Here we go. Almost two weeks ago, my mother in law was diagnosed with cancer again. This time it is a tumor in her sinus. We don't know if it is a recurrence of the nasopharyngeal cancer that she had twelve years ago (to the week) or simply a phenomenonally agressive lymphoma. We will find out about the pathology today. Either way it is a huge tumor in her sinus that is growing so fast that there has been a visible change in size in the last week.
The doctors have very grim looks on their faces. There's lots of talk about putting "her affairs in order." They are not giving out any hope except for a possible delay of the inevitable.
Over the course of this most recent diagnosis I spoke with a guy who works in the office next to one of my best friends. Seven years ago, a week before his son was born, he was diagnosed with stage four lymphoma. There were tumors all over his body and he was given three months to live. "Make sure your life insurance is in order," the doctors said to him. Meanwhile, he found a doctor that knew about a new drug trial. He took that new cancer drug, and fought his lymphoma into remission. Since then he has had a recurrence of lymphoma in his head and neck. He told me about a doctor that he believes saved his life from both cancers. He told me that many, many doctors will just say that there is nothing they can do, because they don't know about what's out there and it's too hard to find out.
I thought, what the heck? I might as well give it a try. So I call the illustrious doctor's office. I know scheduling is going to be an issue, I know I am going to have to plead my case. I am prepared for that.
I leave a message for the scheduler indicating the gravity of my mother-in-law's situation, and the need for urgency.
The scheduler calls me back and says that the first appointment with the doctor is January 24.
I call the scheduler back. Her name is Maria. (Her name is not being changed, as she does not deserve any anonymity.) I actually get her on the phone and I say, "I received your message, but perhaps I did not express myself very well. My mother-in-law could be DEAD in five weeks."
Maria says "mm-hmm, well does she want to make an appointment?"
Three beats go by. Very slowly I replied, "Did you hear what I just. said?" "Well, yes," says Maria. "Well, her primary care doctor can call the doctor directly, because I cannot schedule her earlier without that."
"Well okay," I thought. Why didn't she just say that in the first place, for crying out loud. If we need to get the doctor to call, we'll get the doctor to call.
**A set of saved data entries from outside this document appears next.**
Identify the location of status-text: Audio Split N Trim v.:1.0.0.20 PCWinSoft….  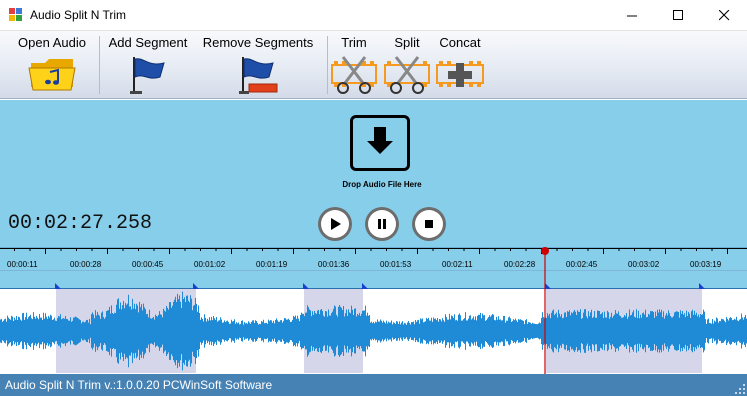
(139, 385).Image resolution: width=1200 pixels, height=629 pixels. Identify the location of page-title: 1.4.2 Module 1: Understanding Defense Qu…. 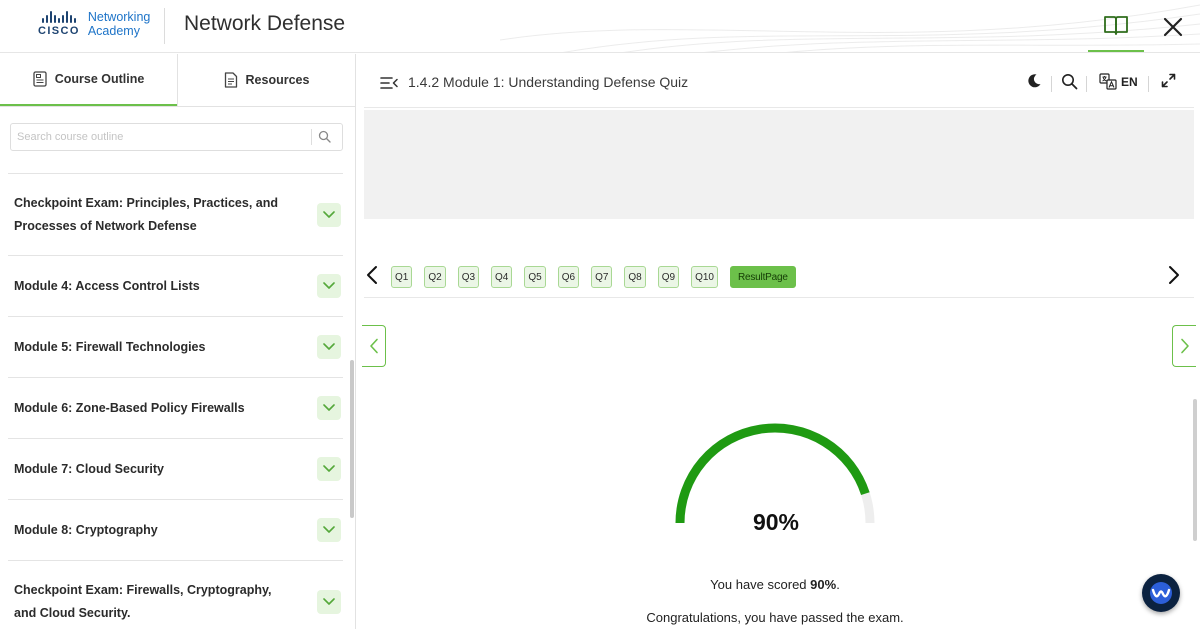
(548, 82).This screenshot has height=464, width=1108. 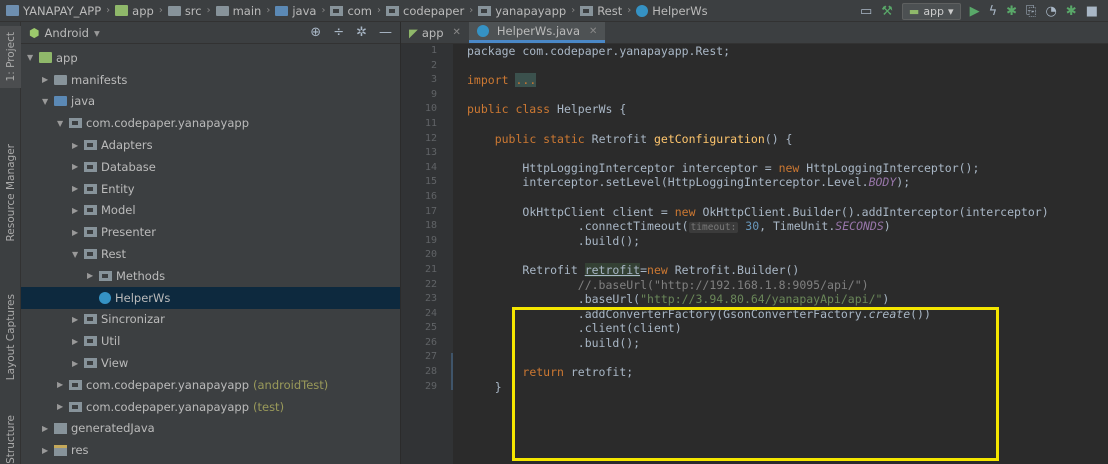 I want to click on layout-captures-tool-tab: Layout Captures, so click(x=10, y=337).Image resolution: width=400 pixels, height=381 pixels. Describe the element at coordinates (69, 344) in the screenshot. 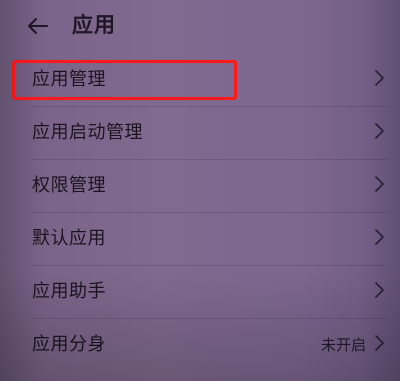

But then Maria adds, for good measure, "Because her primary care physician is the ONLY one that can determine whether she needs to seen right away."
She says this as though I may be lying about my mother-in-law's desperate straits as a ploy to get past her, the all-powerful gate keeper. It was bad enough in fertility clinics, but this is life or death stuff. Come on.
Maria is the scheduler for this doctor only. He has his own special scheduler. He probably thought is was a good idea to get someone special, since he's an ONCOLOGIST and all of his patients are dealing with a potentially lethal disease. I can only hope there is a hell for Maria, perhaps where she herself is continually diagnosed with new cancers, but can never get in to see the oncologist.
When I started this post a couple of days ago, I thought we would have the pathology report by now, but the first report was inconclusive, and despite the rush on the second biopsy we still don't know exactly what kind of cancer she has. Aaargh.
This is going to be really, really hard, and not just because of all the obvious emotional earthquakes that are occurring daily, but because I'll need to resist the temptation to commit homicide on some gate-keeping, self-mportant, burned out, clueless, health "care" worker.